In Focus

Why Your Creative Needs to Catch Up

Life-stage targeting

Behavioral targeting has proven quite effective for leveraging consumers' interactions with content that indicates a high likelihood that they are going through a life stage, such as getting married, graduating college, changing jobs or buying a home.

What is particularly valuable about targeting according to life-stage events is that they dominate the consumer's mind and trigger a huge amount of spending, since these events are usually quite fundamental to their lives. They also need to be dealt with quite differently, since a soon-to-be-married browser looking at home ads may have a very different approach than a recent retiree looking for a home. Both want homes, but the kinds of homes that they want, and the kinds of messaging they are likely to be responsive to, are very different.

So far, most companies targeting products to home buyers, whether they are financial services or telecommunications or consumer electronics, deliver the same ads to everyone.
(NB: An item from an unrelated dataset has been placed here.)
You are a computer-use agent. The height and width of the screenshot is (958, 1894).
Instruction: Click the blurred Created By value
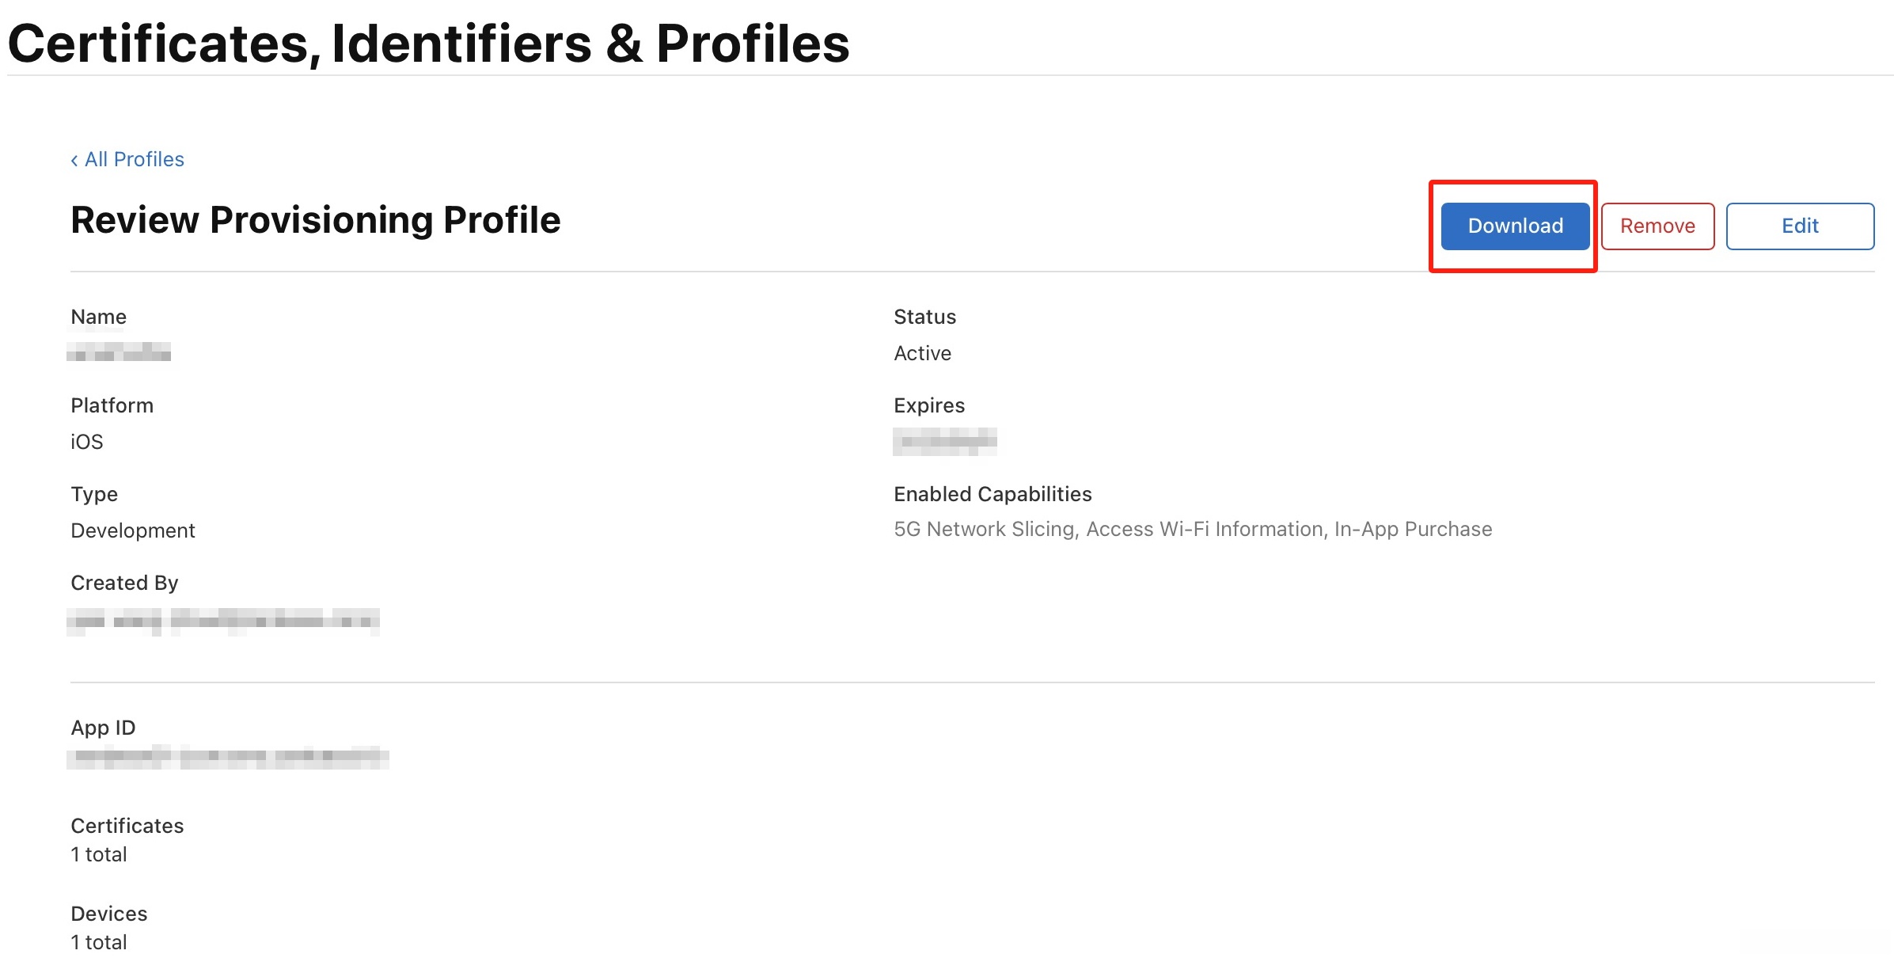(x=223, y=621)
What if they could segment them differently and deliver different ads? If you are trying to sell large screen televisions, new home buyers are a great target. Would you want to market to newlywed buyers the same way that you would market to recent retirees? Certainly not, though most have to today. If you had your preference, for the newlywed buyers, you would probably deliver ads highlighting the television's built-in DVR capabilities or its utility as a video gaming platform. For recent retirees, you would probably highlight the television's quality rating and perhaps its ease of set-up.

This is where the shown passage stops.